A EXQUERDA E A SUA SINA
O
Professor Cristóvam Buarque é um frasista emérito. A primeira vez que vi a
palavra exquerda foi em um artigo seu de 2016. A palavra voltou a minha mente
na recente entrevista de Lula na comparação entre Ângela Merkel e Daniel Ortega.
Porque uma pode ficar 16 anos no poder e o outro não pode? Como pudemos
envelhecer a esse ponto, como nos afastamos tanto das causas democráticas!
O
alinhamento de certa esquerda latino americana, melhor dizendo exquerda é o
pior possível: Maduro, Cuba, Daniel Ortega e Xi Jinping. Este detém controle
sobre as três esferas de poder mais elevadas do país: Partido Comunista da
China, Conselho de Estado da República Popular da China e o Exército de
Libertação Popular. Para justificar cada caso temos uma narrativa negacionista.

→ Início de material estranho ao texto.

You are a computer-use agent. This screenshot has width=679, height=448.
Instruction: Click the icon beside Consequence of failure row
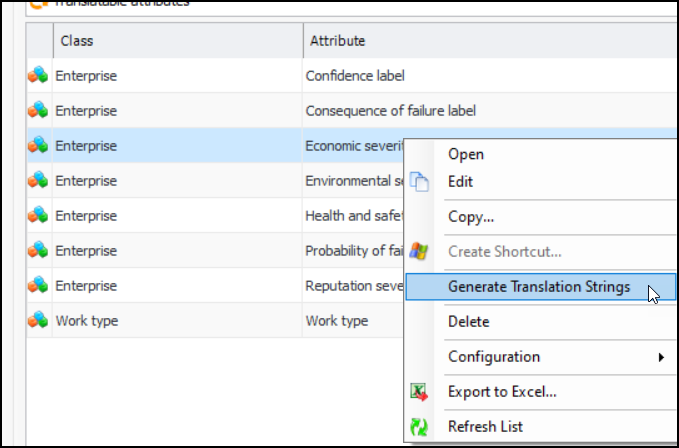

Apoio a ditaduras revela uma esquerda anacrônica, afirma historiador Alberto
Aggio, que diz que Lula tem papel ambíguo entre a ideia da revolução e a socialdemocracia.
Essa
situação me lembra das denúncias de Kruschov sobre os crimes do stalinismo em
1956. Durante muitos anos, o relatório esteve escondido pelas burocracias dos
partidos comunistas, inclusive do PCB. Isso atrasou o processo de nossa
renovação política. Só em 1958, através da Declaração de Março, pudemos retomar
o compromisso do socialismo pela via democrática.
O
mundo vive hoje uma grande crise. Por trás da nova realidade, uma modificação
profunda na civilização: a Revolução Científica e Tecnológica, que está
enterrando as instituições nascidas da Revolução Industrial, entre elas, os
partidos tradicionais de esquerda.
Essa nova era da
civilização, baseada nas tecnologias de informação e comunicação, as TICs,
surge impactando todas as esferas da vida em sociedade. O mundo se globaliza. As coisas, que pareciam sólidas, se
desmancham no ar. Surgem novos valores, novas práticas e novas regras que
demandam novas instituições.
A polarização entre esquerda
e direita continuará válida enquanto houver desigualdades e o fundamentalismo
liberal. Essa polarização não é mais
suficiente para dar conta do mundo mais complexo. Novas questões se colocam e a
política pensada de maneira unidimensional torna-se insuficiente. Há uma
demanda por uma visão pluridimensional, considerando outras polarizações, para
responder à complexidade crescente.
Nenhum dos grandes problemas
contemporâneos pode ser resolvido sem ampla cooperação internacional. Isso está
claro na questão ambiental, mas também é válido para o comércio, a circulação
de pessoas, os fluxos financeiros, a articulação do conhecimento, o combate ao
crime organizado, o clima e as doenças. Nessa questão, há uma clara disjuntiva
que opõe nacionalistas, xenófobos e a esquerda globalista, herdeira das
melhores tradições internacionalistas.
A questão ambiental
contrapõe negacionistas e sustentabilistas estes últimos não aceitam ações
predatórias dos homens, responsáveis pela destruição do planeta. Quanto à
organização da vida política, há clara contradição entre democratas e
autoritários.
Uma organização partidária
que se pretenda progressista, no mundo atual, tem de ter flexibilidade
organizativa e conjugar os valores da equidade, da democracia, da
sustentabilidade, do conhecimento científico e do globalismo. Só assim a
política poderá se libertar do sectarismo e da simplificação. E sobreviver.
Um mundo novo pede passagem.
Ou a esquerda se conecta, ou não terá futuro.